Entries shown
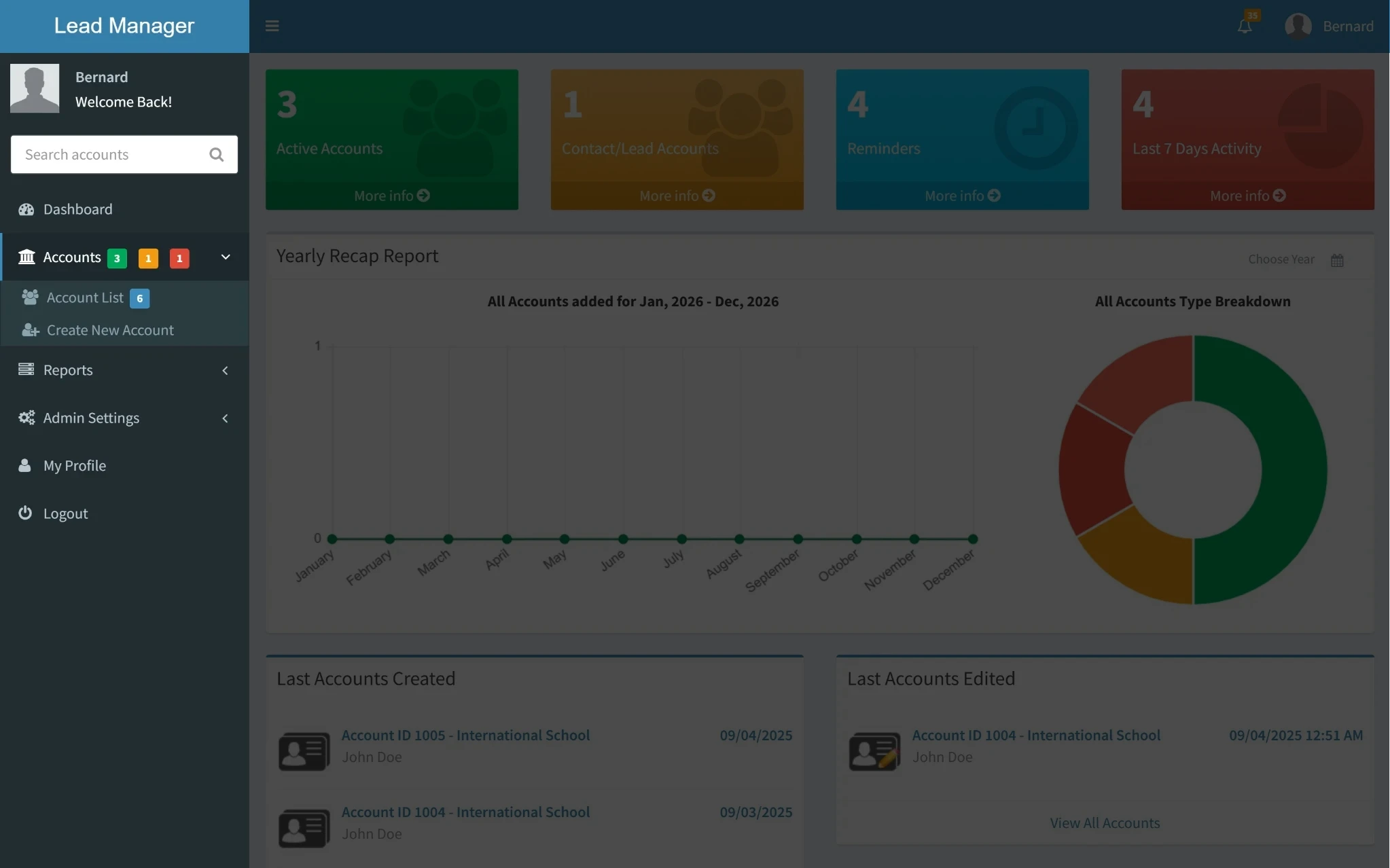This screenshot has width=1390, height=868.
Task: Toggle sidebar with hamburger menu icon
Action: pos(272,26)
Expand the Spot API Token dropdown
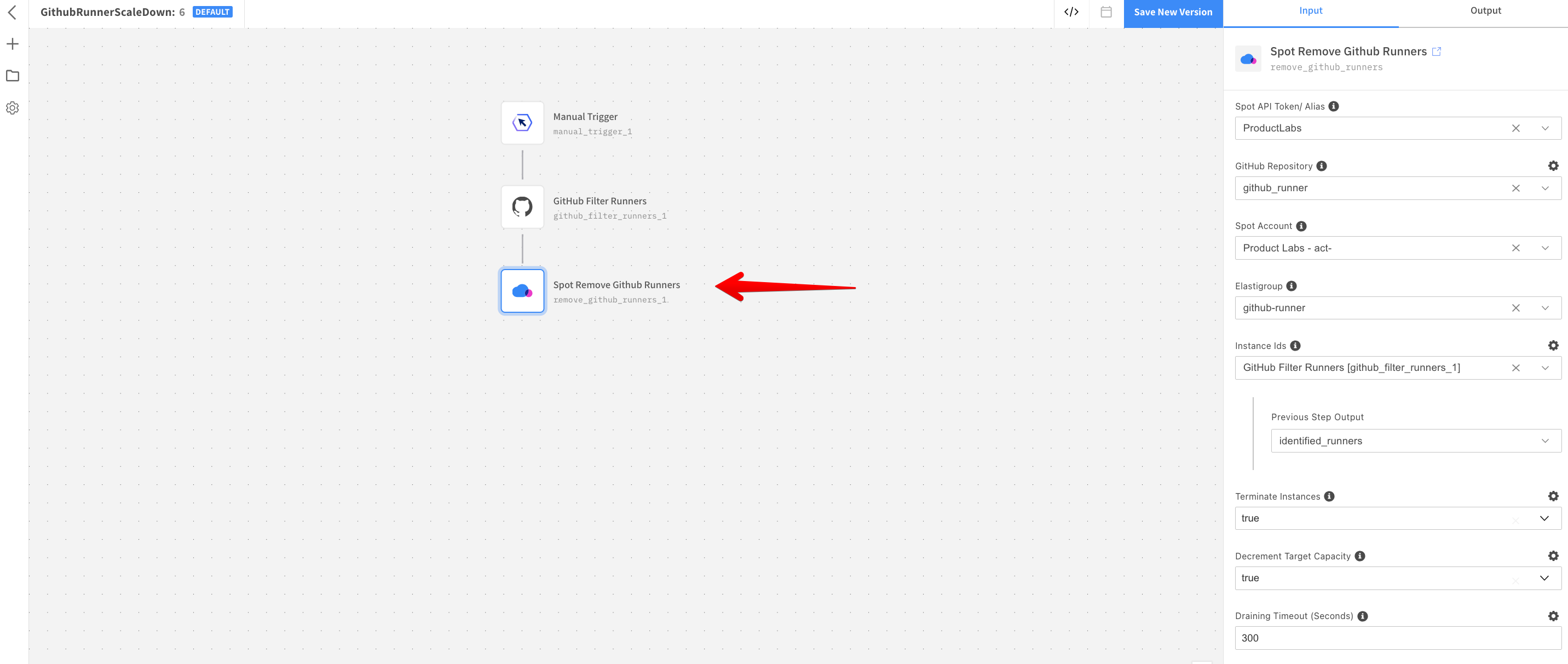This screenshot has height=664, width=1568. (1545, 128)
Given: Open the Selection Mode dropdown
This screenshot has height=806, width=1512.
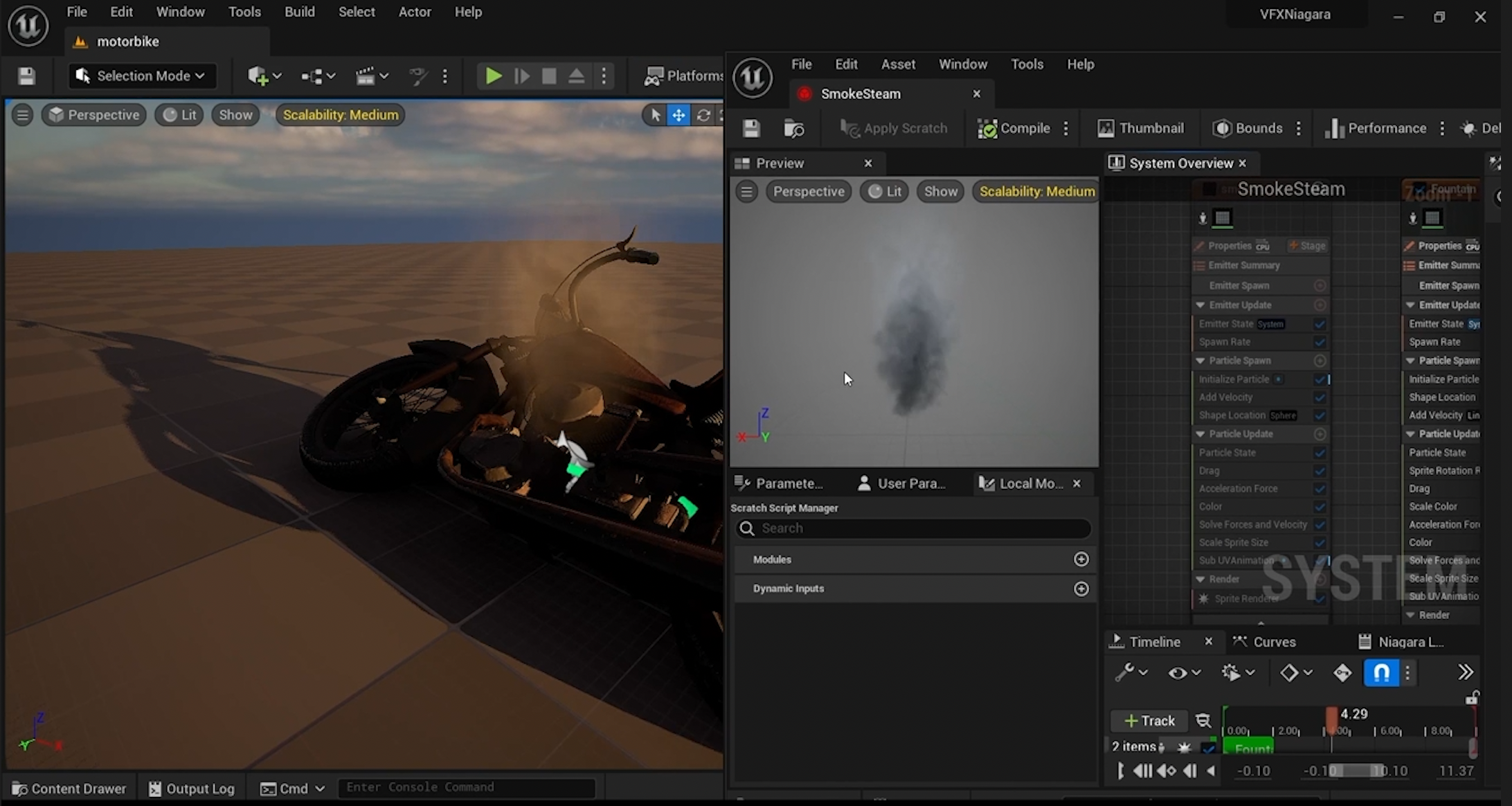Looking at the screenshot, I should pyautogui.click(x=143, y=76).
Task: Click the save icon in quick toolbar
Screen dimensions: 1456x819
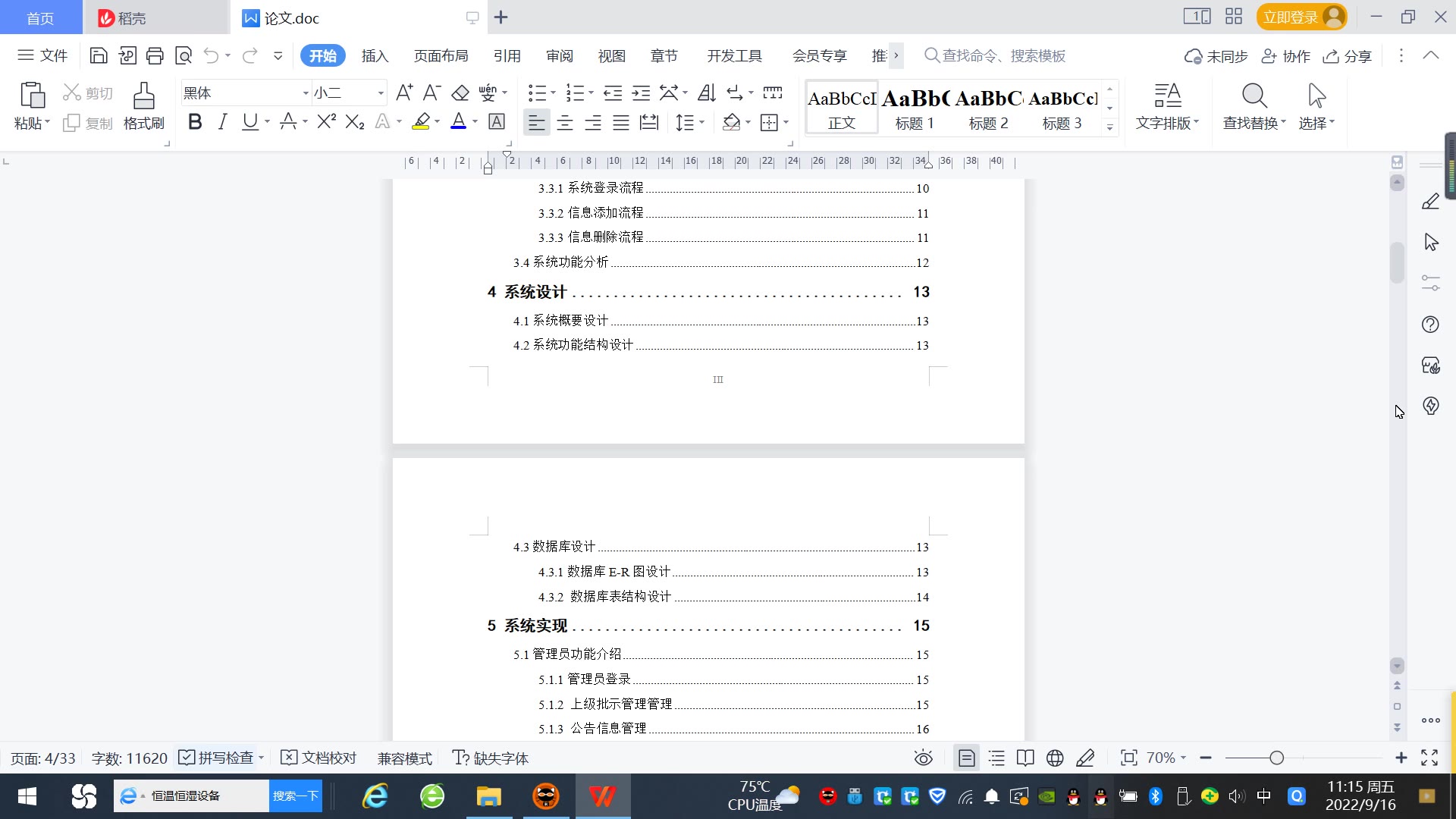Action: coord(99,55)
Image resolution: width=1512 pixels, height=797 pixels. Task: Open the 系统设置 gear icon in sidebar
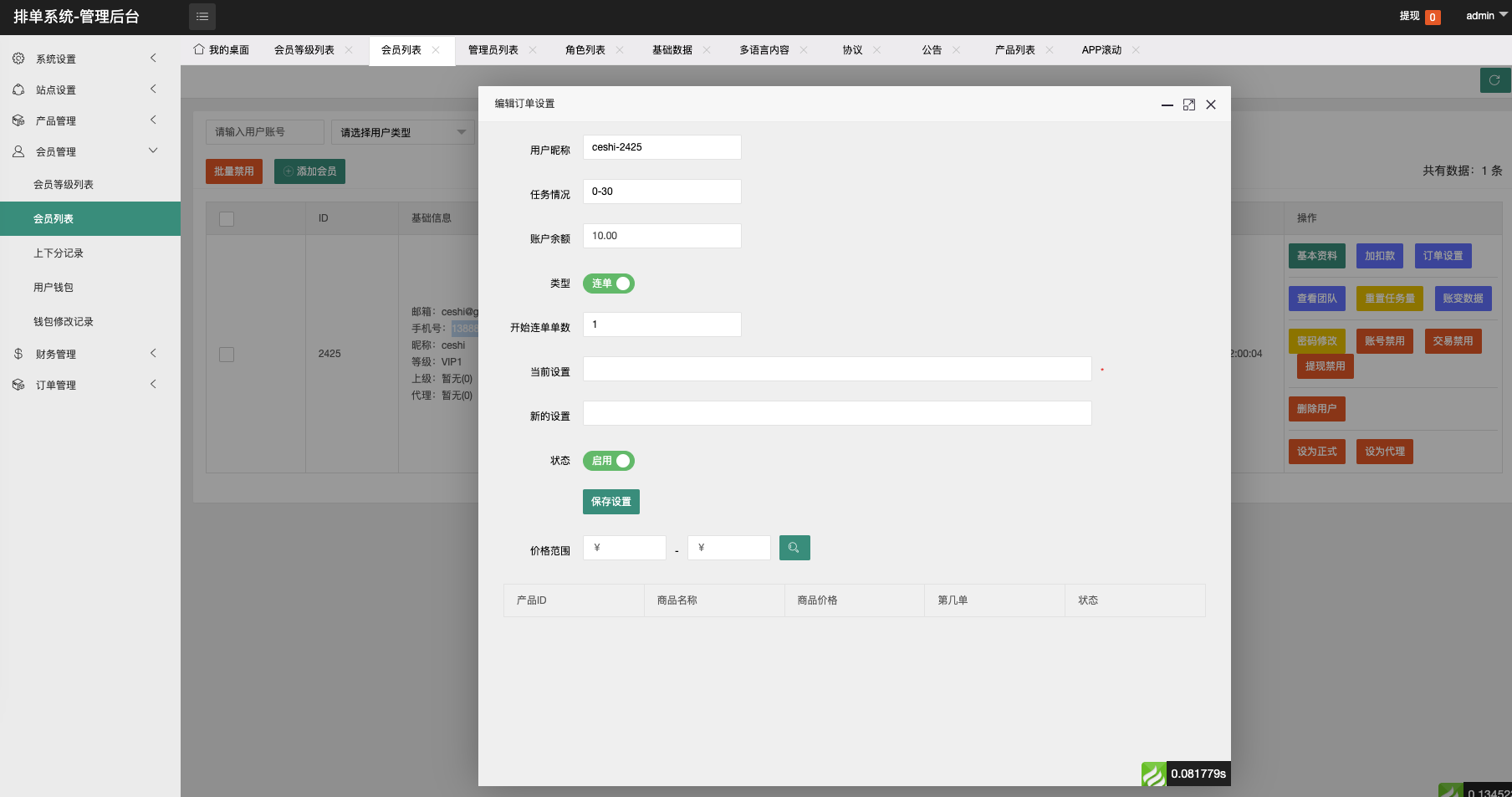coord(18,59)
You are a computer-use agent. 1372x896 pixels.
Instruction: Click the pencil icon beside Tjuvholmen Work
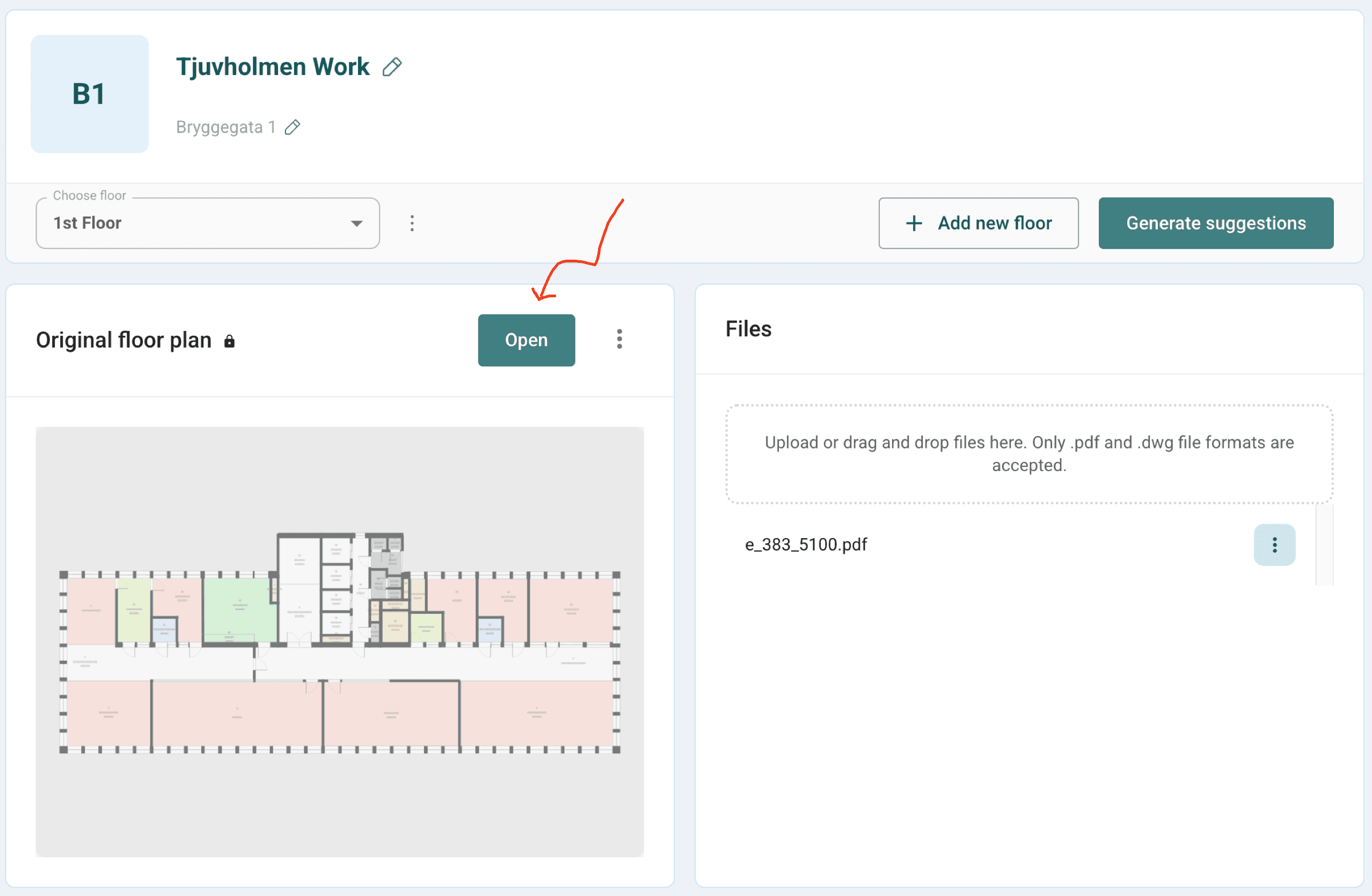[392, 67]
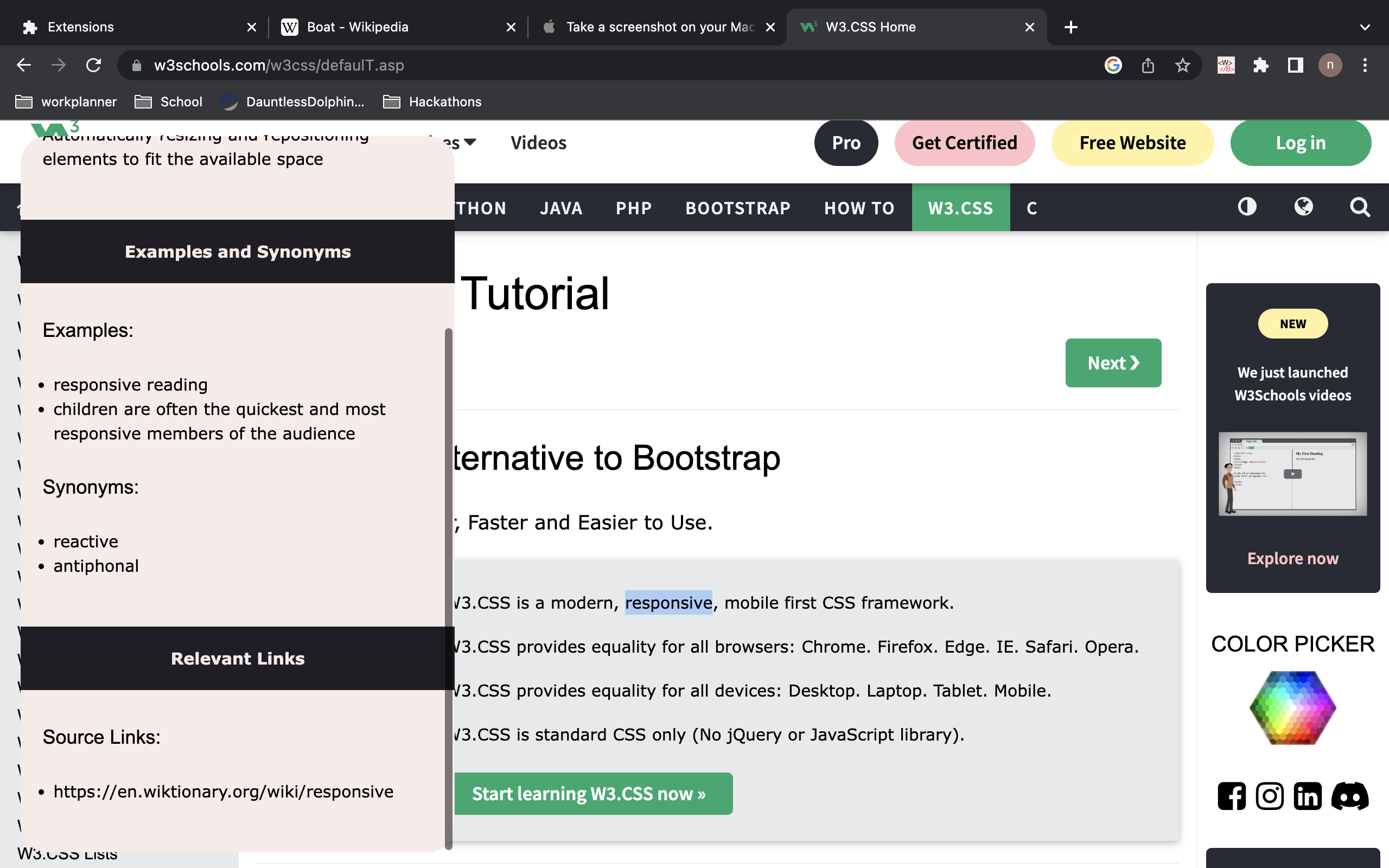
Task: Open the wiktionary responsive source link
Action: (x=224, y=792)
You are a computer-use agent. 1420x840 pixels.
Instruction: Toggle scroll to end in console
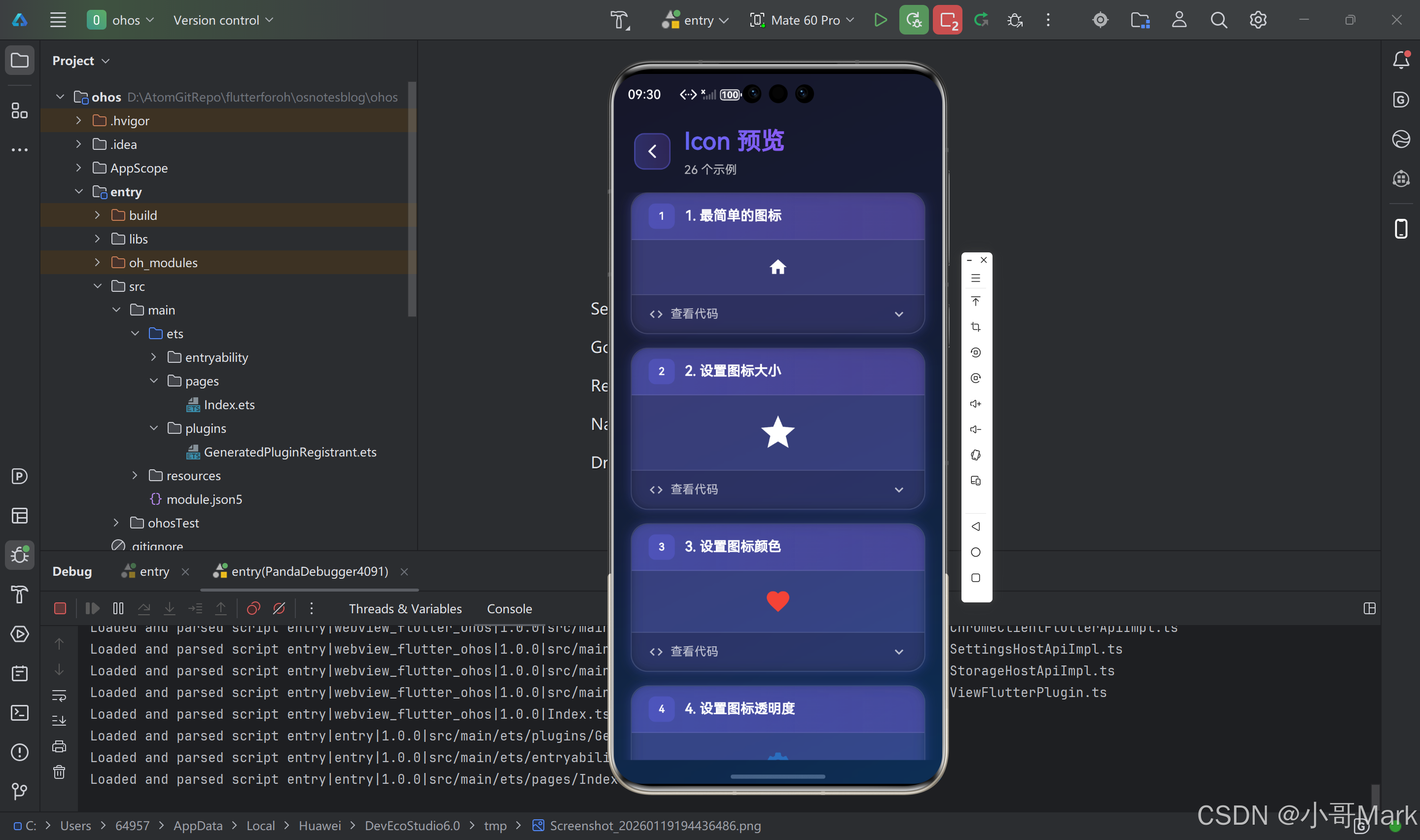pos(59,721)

What this task involves
Which part of the entries opens with the line containing "Screen dimensions: 1456x819" and closes with the line containing "You are a computer-use agent. 1372x896"? Output that part exactly, ends included, pictures excluded.

Reply to the task
Screen dimensions: 1456x819
Action: coord(99,55)
Image resolution: width=1512 pixels, height=797 pixels. Task: Open the 系统设置 gear icon in sidebar
coord(18,59)
You are a computer-use agent. 1372x896 pixels.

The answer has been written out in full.